___ TEXTO PROPORCIONADO

XAVIER COLÁS Moscú 27/12/15 El Mundo
Crónicas del infierno
«Soy historiadora de almas». Así se define Svetlana Aleksiévich, Premio Nobel 2015. Sus últimos libros trazan un puente de horror sobre Rusia, de la II Guerra Mundial a la «Perestroika»
«¿Quiere saber por qué no juzgamos a Stalin?». El interlocutor de Svetlana Aleksiévich, uno de los cientos de anónimos ciudadanos rusos a los que la cronista bielorrusa ha ido entrevistando desde los años de la Perestroika, pone la tragedia al desnudo, de un modo que no admitiría consuelo. «Se lo diré… Juzgar a Stalin implicaba juzgar también a nuestros conocidos. A nuestros seres más próximos. A mi familia, por ejemplo». Se lanza entonces en una de esas historias espeluznantemente cotidianas de cuyo horror están tejidas las dos obras de la escritora bielorrusa, reciente Premio Nobel de Literatura ahora traducidas al español: «La guerra no tiene rostro de mujer», dedicada a la tragedia de las mujeres rusas que combatieron durante la Segunda Guerra Mundial en el Ejército Rojo, y «El fin del “Homo sovieticus”», que recorre las miserias que vinieron de la mano misma de la Perestroika y que duran hasta hoy. Un puente de horror ininterrumpido se tiende entre ambos momentos. Nos dice hasta qué punto, para un ruso, lo peor es siempre.

______
___ LÍNEAS MOSTRADAS

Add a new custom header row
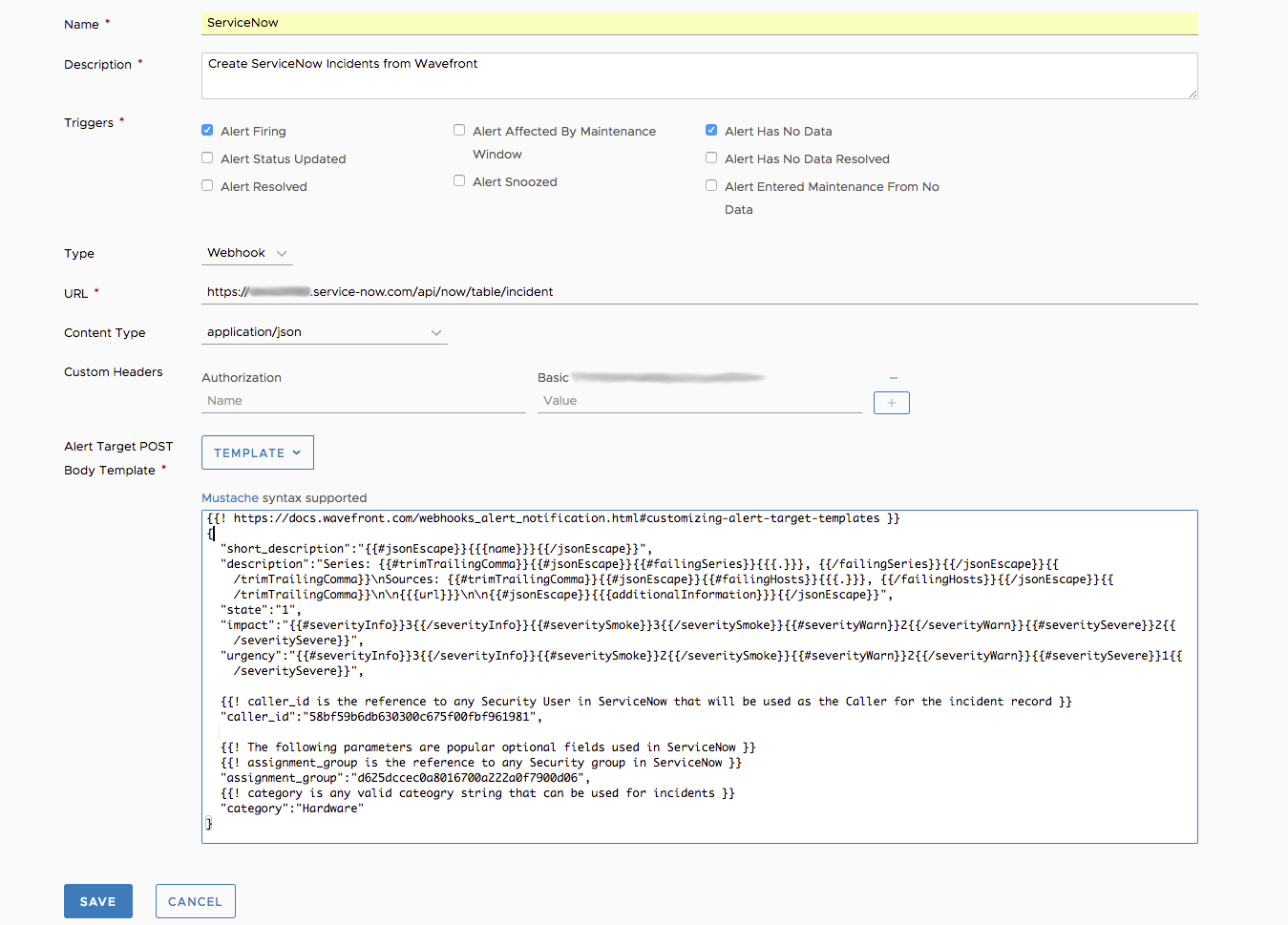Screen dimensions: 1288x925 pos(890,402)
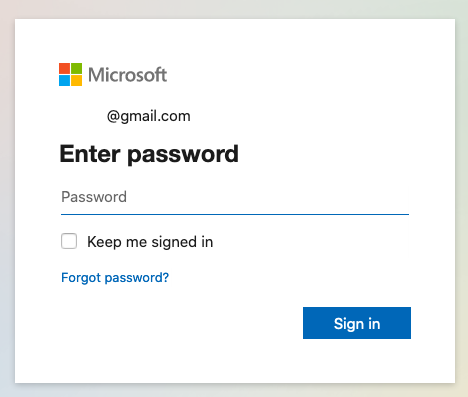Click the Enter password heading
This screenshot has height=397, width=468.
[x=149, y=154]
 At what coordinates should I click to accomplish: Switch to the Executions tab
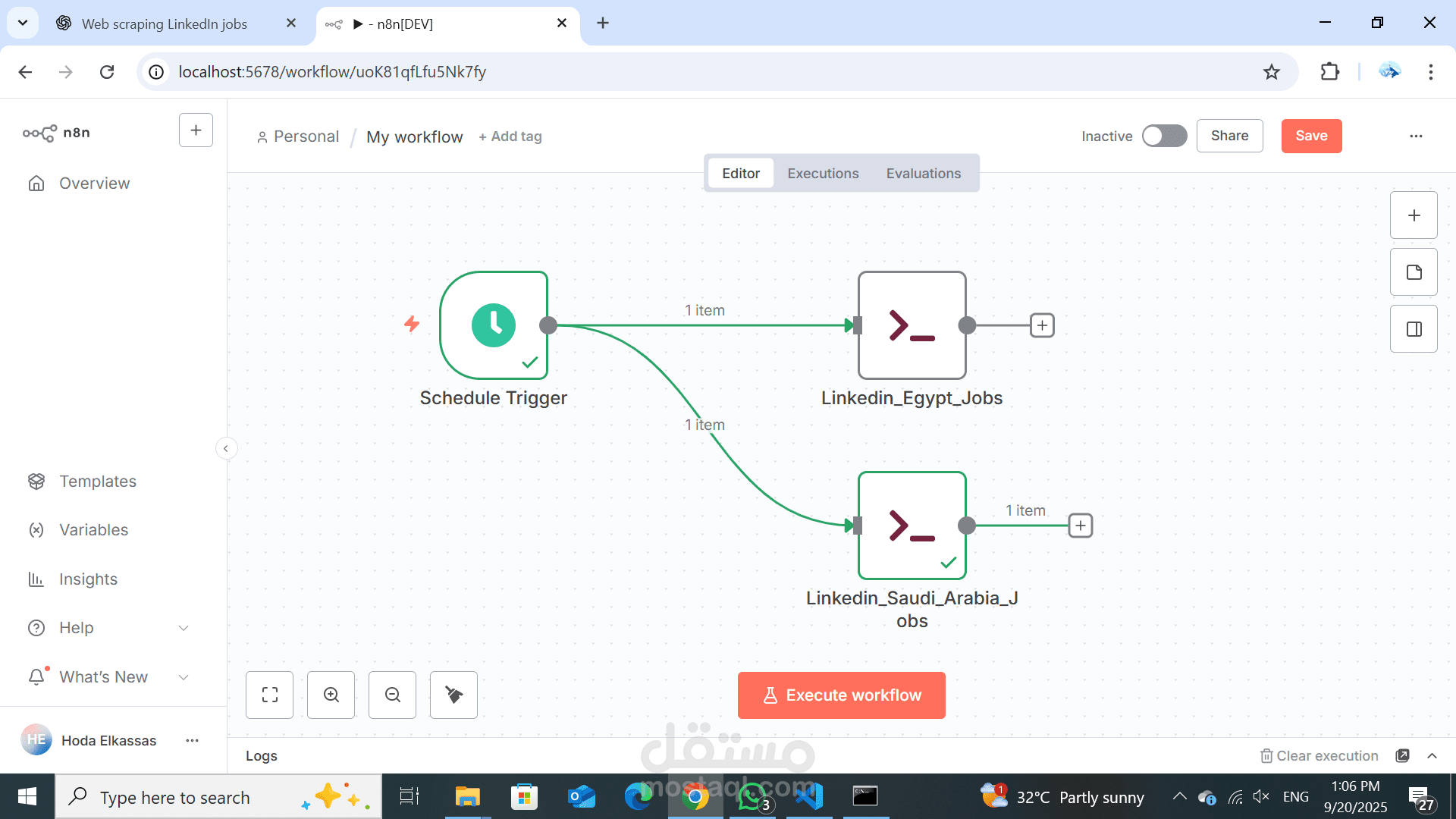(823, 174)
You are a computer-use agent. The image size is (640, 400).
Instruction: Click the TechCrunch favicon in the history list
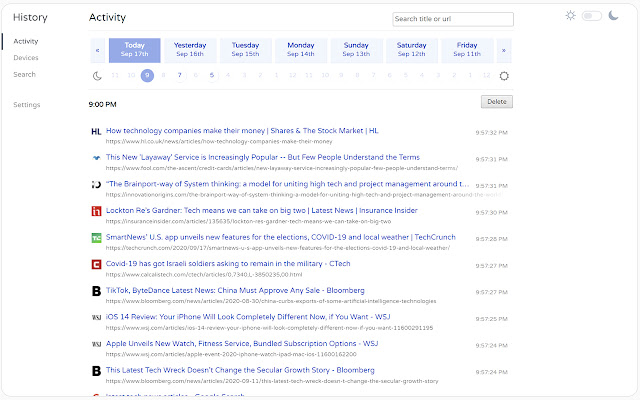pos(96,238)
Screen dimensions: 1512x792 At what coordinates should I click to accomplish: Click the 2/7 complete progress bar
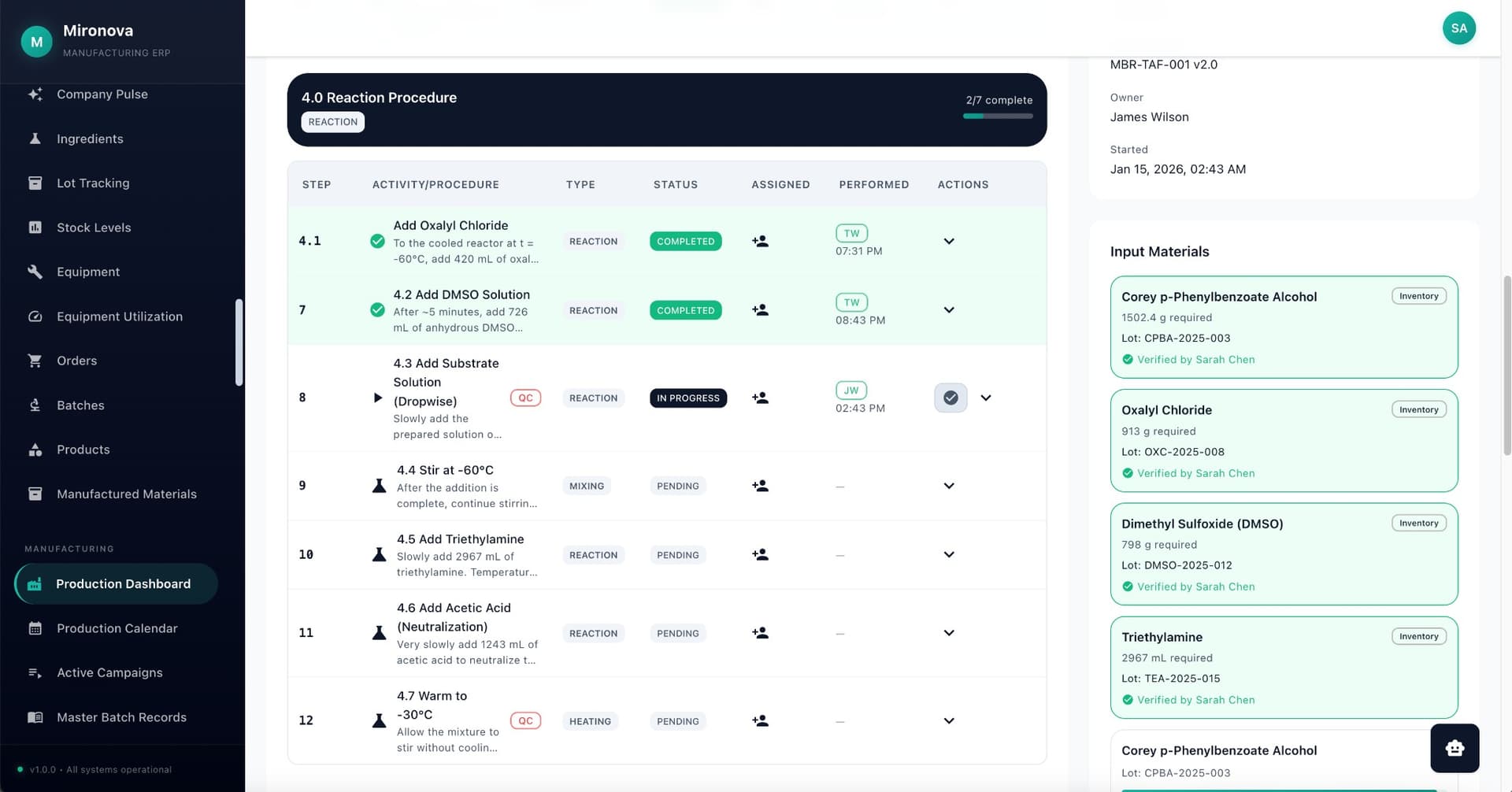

______

> _TAREA_
Vuelve a escribir íntegro el texto sobre Svetlana Aleksiévich, sin cambiar nada.

> _RESPUESTA_
XAVIER COLÁS Moscú 27/12/15 El Mundo
Crónicas del infierno
«Soy historiadora de almas». Así se define Svetlana Aleksiévich, Premio Nobel 2015. Sus últimos libros trazan un puente de horror sobre Rusia, de la II Guerra Mundial a la «Perestroika»
«¿Quiere saber por qué no juzgamos a Stalin?». El interlocutor de Svetlana Aleksiévich, uno de los cientos de anónimos ciudadanos rusos a los que la cronista bielorrusa ha ido entrevistando desde los años de la Perestroika, pone la tragedia al desnudo, de un modo que no admitiría consuelo. «Se lo diré… Juzgar a Stalin implicaba juzgar también a nuestros conocidos. A nuestros seres más próximos. A mi familia, por ejemplo». Se lanza entonces en una de esas historias espeluznantemente cotidianas de cuyo horror están tejidas las dos obras de la escritora bielorrusa, reciente Premio Nobel de Literatura ahora traducidas al español: «La guerra no tiene rostro de mujer», dedicada a la tragedia de las mujeres rusas que combatieron durante la Segunda Guerra Mundial en el Ejército Rojo, y «El fin del “Homo sovieticus”», que recorre las miserias que vinieron de la mano misma de la Perestroika y que duran hasta hoy. Un puente de horror ininterrumpido se tiende entre ambos momentos. Nos dice hasta qué punto, para un ruso, lo peor es siempre.